■ Task objective
Set down exactly, from the records below, the line with "Instruction: Open the Slovenia team link" through the line with "Toggle effective resolution", and nothing else.

■ Records
• • • • • • •

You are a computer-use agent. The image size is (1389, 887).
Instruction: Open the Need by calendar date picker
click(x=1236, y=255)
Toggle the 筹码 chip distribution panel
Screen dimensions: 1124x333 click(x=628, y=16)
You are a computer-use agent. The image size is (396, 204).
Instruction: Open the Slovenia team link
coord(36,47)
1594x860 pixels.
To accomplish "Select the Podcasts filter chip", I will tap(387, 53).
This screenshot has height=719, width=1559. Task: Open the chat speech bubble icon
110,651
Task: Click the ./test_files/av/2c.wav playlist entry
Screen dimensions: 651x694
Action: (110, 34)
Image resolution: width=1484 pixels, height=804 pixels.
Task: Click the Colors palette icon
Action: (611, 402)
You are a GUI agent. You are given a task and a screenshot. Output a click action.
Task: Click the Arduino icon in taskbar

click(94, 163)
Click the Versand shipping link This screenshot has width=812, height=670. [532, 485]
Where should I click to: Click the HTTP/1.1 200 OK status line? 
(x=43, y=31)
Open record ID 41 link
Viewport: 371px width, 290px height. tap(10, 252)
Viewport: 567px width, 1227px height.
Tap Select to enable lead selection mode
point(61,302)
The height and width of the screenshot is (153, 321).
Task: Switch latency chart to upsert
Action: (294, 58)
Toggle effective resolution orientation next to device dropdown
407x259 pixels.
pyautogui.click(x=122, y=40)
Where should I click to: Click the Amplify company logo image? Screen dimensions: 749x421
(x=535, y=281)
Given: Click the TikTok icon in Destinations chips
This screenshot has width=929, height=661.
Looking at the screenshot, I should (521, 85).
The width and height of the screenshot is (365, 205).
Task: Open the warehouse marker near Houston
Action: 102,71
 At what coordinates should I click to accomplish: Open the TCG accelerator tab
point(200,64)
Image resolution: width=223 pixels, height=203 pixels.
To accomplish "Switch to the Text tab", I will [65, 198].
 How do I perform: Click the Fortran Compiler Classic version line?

• • • • • • •

■ Solution for this problem
Instruction: Open the Slovenia team link
coord(36,47)
1594x860 pixels.
To accomplish "Select the Podcasts filter chip", I will tap(387, 53).
This screenshot has height=719, width=1559. Task: Open the chat speech bubble icon
110,651
Task: Click the ./test_files/av/2c.wav playlist entry
Screen dimensions: 651x694
Action: (110, 34)
Image resolution: width=1484 pixels, height=804 pixels.
Task: Click the Colors palette icon
Action: (611, 402)
You are a GUI agent. You are given a task and a screenshot. Output a click action.
Task: Click the Arduino icon in taskbar

click(94, 163)
Click the Versand shipping link This screenshot has width=812, height=670. [532, 485]
Where should I click to: Click the HTTP/1.1 200 OK status line? 
(x=43, y=31)
Open record ID 41 link
Viewport: 371px width, 290px height. tap(10, 252)
Viewport: 567px width, 1227px height.
Tap Select to enable lead selection mode
point(61,302)
The height and width of the screenshot is (153, 321).
Task: Switch latency chart to upsert
Action: (294, 58)
Toggle effective resolution orientation next to device dropdown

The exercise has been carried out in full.